**What you need to do**
Return every line from the rows below that contains the string "checkbox".

(Entries on locating words and elements)
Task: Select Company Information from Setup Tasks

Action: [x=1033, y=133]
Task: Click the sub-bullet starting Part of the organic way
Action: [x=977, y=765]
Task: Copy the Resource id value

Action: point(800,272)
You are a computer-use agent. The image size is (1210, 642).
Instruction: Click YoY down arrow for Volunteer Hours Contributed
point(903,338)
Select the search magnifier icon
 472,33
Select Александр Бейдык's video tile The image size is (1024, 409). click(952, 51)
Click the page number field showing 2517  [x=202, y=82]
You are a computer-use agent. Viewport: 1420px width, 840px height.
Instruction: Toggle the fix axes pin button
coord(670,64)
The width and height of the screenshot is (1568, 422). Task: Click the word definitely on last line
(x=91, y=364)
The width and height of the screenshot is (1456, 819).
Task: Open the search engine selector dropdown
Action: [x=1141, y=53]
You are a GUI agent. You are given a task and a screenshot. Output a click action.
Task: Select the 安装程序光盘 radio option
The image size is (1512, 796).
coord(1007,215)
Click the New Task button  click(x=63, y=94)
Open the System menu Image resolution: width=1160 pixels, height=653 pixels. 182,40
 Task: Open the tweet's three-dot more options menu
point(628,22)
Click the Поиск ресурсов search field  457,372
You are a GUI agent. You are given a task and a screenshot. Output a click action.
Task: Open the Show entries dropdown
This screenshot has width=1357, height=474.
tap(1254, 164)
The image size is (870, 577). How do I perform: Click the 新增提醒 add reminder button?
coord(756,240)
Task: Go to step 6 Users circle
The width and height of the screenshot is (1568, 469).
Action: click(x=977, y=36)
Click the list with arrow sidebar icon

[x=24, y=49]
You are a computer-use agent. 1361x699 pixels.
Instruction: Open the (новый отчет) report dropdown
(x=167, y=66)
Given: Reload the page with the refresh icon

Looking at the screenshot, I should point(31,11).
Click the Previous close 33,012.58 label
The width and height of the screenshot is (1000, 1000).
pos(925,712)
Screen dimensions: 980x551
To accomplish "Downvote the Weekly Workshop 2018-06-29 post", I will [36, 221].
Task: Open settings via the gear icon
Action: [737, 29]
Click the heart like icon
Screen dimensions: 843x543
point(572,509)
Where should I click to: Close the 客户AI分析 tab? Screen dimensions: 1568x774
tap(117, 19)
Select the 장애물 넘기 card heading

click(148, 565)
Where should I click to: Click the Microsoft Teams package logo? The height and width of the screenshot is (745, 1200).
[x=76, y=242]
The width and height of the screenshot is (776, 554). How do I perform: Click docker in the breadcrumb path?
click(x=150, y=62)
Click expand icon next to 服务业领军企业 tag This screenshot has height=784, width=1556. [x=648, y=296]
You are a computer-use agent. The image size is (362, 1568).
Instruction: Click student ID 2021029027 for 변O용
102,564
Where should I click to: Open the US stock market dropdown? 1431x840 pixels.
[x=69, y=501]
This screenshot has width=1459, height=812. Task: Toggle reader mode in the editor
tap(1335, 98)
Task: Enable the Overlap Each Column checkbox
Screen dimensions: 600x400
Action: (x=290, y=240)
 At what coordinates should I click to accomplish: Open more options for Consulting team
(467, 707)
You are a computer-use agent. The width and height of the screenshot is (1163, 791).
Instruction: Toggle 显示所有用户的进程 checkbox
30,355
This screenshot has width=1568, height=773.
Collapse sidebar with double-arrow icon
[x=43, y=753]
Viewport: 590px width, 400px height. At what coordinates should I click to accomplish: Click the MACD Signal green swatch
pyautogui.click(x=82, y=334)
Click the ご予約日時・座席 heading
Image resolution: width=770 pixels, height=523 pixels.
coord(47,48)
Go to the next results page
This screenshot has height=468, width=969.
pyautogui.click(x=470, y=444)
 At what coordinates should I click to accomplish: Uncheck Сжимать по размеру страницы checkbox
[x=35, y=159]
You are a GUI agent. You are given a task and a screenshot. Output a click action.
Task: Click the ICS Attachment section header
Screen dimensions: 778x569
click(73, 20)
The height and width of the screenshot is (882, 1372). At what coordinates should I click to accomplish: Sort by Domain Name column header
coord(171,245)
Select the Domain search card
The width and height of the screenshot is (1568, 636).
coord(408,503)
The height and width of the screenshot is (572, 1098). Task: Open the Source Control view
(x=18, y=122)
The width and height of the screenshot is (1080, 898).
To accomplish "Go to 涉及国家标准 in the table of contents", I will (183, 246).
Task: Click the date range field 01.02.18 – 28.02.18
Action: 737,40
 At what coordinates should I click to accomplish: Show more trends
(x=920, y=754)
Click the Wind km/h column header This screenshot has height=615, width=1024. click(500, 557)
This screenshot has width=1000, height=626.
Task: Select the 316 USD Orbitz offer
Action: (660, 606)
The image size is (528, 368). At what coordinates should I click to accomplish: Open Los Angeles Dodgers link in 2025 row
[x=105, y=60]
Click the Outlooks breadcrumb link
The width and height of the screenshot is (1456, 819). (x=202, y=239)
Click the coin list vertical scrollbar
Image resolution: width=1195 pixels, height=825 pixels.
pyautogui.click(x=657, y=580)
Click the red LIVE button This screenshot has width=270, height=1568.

**Output**
Task: Enable the Overlap Each Column checkbox
Instruction: Toggle 显示所有用户的进程 checkbox
 At what coordinates should I click to accomplish: Uncheck Сжимать по размеру страницы checkbox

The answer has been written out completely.